The future of enterprise AI depends on moving past simple search toward sophisticated agentic solutions. Organizations must focus on industrializing their data pipelines to support multi-step agentic workflows, where autonomous agents use RAG and Retrieval-Augmented Fine-Tuning (RAFT) to solve complex problems. By combining RAG's real-time context with RAFT's ability to "train" a model on how to better ignore irrelevant noise, teams can build agents that are significantly more accurate and reliable.

Those who invest in scalable architectures today will be best positioned to implement these advanced inference chains, where multiple LLM calls happen in sequence with optimal resource allocation. The shift toward agentic AI means that the quality of your processed data is more critical than ever, as agents rely on precise documentation to execute tasks on behalf of users. A robust foundation allows for these creative AI implementations to meet enterprise standards for consistency and safety.

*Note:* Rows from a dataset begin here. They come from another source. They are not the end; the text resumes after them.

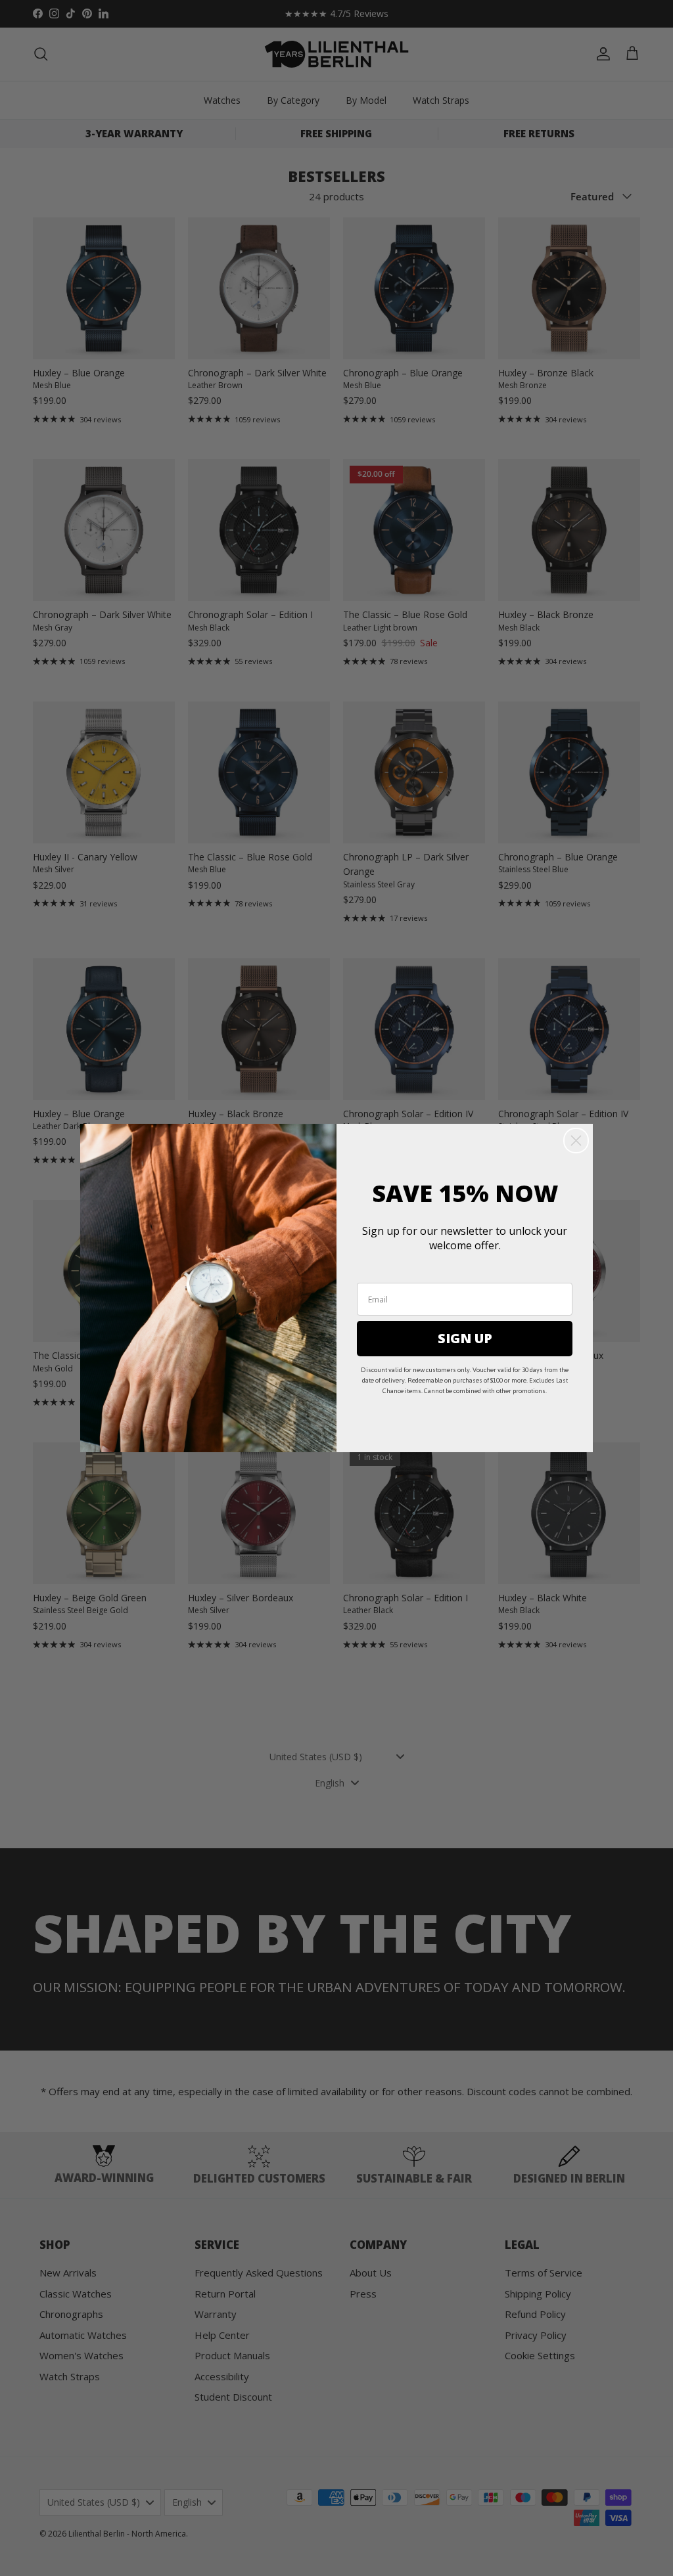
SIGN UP (465, 1338)
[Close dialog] (576, 1140)
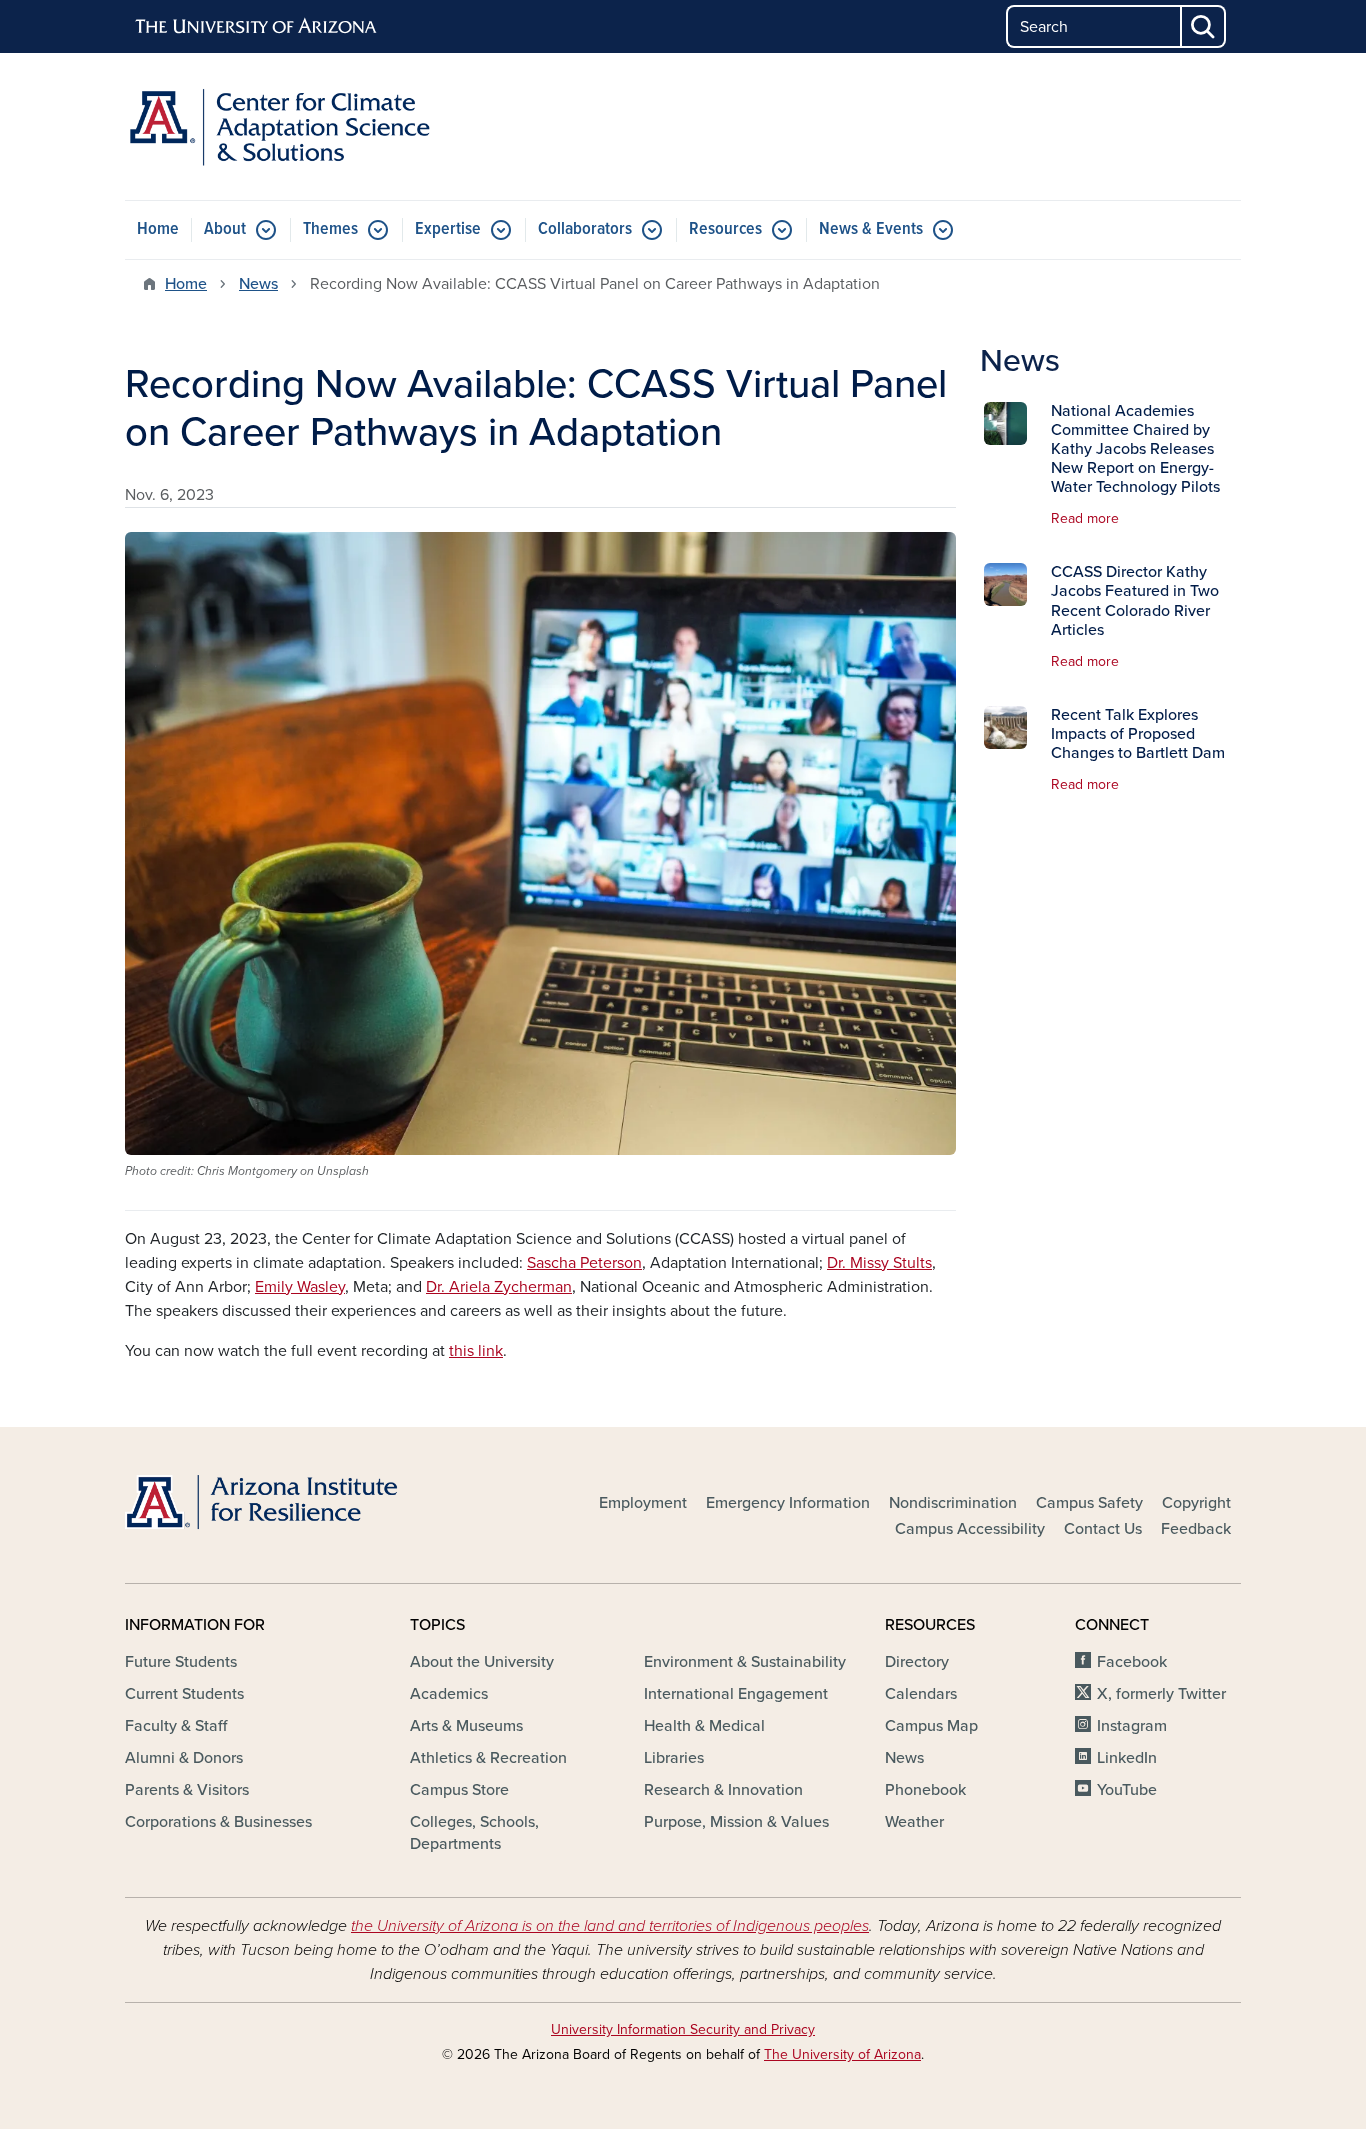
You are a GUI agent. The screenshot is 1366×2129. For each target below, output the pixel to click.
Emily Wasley (300, 1287)
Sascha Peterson (584, 1263)
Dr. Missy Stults (879, 1263)
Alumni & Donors (184, 1758)
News (258, 284)
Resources (725, 229)
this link (476, 1351)
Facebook (1132, 1662)
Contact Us (1103, 1529)
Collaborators (585, 229)
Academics (449, 1694)
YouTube (1127, 1790)
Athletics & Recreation (488, 1758)
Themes (330, 229)
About (225, 229)
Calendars (921, 1694)
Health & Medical (704, 1726)
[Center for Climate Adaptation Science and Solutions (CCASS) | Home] (303, 126)
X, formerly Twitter (1161, 1694)
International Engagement (736, 1694)
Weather (914, 1822)
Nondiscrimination (953, 1503)
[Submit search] (1204, 26)
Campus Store (459, 1790)
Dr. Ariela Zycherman (499, 1287)
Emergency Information (788, 1503)
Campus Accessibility (970, 1529)
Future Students (181, 1662)
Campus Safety (1089, 1503)
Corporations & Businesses (218, 1822)
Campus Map (931, 1726)
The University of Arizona (842, 2054)
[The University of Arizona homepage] (257, 27)
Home (158, 229)
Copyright (1196, 1503)
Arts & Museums (466, 1726)
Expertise (448, 229)
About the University (482, 1662)
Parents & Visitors (187, 1790)
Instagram (1132, 1726)
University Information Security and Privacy (683, 2029)
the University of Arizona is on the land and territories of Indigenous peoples (610, 1926)
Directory (917, 1662)
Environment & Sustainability (745, 1662)
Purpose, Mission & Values (736, 1822)
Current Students (184, 1694)
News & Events (871, 229)
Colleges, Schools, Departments (474, 1833)
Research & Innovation (723, 1790)
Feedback (1196, 1529)
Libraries (674, 1758)
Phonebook (925, 1790)
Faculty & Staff (176, 1726)
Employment (643, 1503)
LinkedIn (1127, 1758)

Ultimately, the goal is to build a knowledgeable and satisfied audience by making information easy for these AI agents to grasp and act upon. Success in generative AI starts with making complex information accessible through an open-source foundation with enterprise governance. By establishing a robust, unified platform now, businesses can ensure their agentic initiatives deliver long-term value and foster trust with their users.


LinkConclusion

Success in generative AI starts with a commitment to high-quality data and scalable infrastructure. Red Hat OpenShift AI and Anyscale platforms provide the security and reliability needed to turn complex documents into actionable intelligence. By eliminating the data processing bottleneck with Ray Data and Docling, we allow organizations to focus on what matters most: solving real-world problems.